About this task: Only a number is wanted here: the count of lines in the entries below that include the word "will".

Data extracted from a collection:
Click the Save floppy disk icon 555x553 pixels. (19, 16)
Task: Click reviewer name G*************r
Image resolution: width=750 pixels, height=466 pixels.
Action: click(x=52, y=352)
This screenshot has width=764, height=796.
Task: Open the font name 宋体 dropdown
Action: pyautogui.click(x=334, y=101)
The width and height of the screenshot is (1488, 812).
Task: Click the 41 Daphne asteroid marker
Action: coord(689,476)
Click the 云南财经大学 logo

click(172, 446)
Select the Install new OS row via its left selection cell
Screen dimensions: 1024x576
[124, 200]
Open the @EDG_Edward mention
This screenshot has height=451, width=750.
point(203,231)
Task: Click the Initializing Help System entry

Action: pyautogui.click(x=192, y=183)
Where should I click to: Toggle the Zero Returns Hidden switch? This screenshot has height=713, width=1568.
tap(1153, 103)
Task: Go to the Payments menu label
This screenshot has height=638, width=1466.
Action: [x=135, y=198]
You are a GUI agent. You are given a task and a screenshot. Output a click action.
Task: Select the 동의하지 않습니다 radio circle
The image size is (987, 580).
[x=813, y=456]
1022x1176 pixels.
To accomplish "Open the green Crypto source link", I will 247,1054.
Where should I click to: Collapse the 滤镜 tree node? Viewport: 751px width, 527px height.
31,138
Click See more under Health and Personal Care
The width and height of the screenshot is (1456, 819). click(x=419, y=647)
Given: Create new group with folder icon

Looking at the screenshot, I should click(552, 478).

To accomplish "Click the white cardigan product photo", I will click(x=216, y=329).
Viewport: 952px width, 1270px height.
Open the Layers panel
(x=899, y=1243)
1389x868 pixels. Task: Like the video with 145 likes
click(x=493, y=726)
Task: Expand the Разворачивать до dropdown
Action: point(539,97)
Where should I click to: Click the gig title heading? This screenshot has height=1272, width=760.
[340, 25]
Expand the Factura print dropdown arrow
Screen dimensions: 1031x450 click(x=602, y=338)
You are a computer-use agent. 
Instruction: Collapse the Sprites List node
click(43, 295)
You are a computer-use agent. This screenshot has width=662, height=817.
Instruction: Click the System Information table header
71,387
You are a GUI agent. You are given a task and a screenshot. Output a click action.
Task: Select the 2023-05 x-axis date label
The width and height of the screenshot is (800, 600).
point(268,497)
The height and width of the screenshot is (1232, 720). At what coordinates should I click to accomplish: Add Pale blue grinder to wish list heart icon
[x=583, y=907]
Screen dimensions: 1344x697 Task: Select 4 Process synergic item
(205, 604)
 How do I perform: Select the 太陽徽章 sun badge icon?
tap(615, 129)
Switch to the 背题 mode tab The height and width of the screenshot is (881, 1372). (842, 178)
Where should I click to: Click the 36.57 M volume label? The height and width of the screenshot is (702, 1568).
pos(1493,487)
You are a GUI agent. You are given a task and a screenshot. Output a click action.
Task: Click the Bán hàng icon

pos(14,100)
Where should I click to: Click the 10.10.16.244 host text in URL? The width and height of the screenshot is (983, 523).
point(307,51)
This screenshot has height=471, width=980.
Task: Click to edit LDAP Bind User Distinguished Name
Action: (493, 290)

Result: 2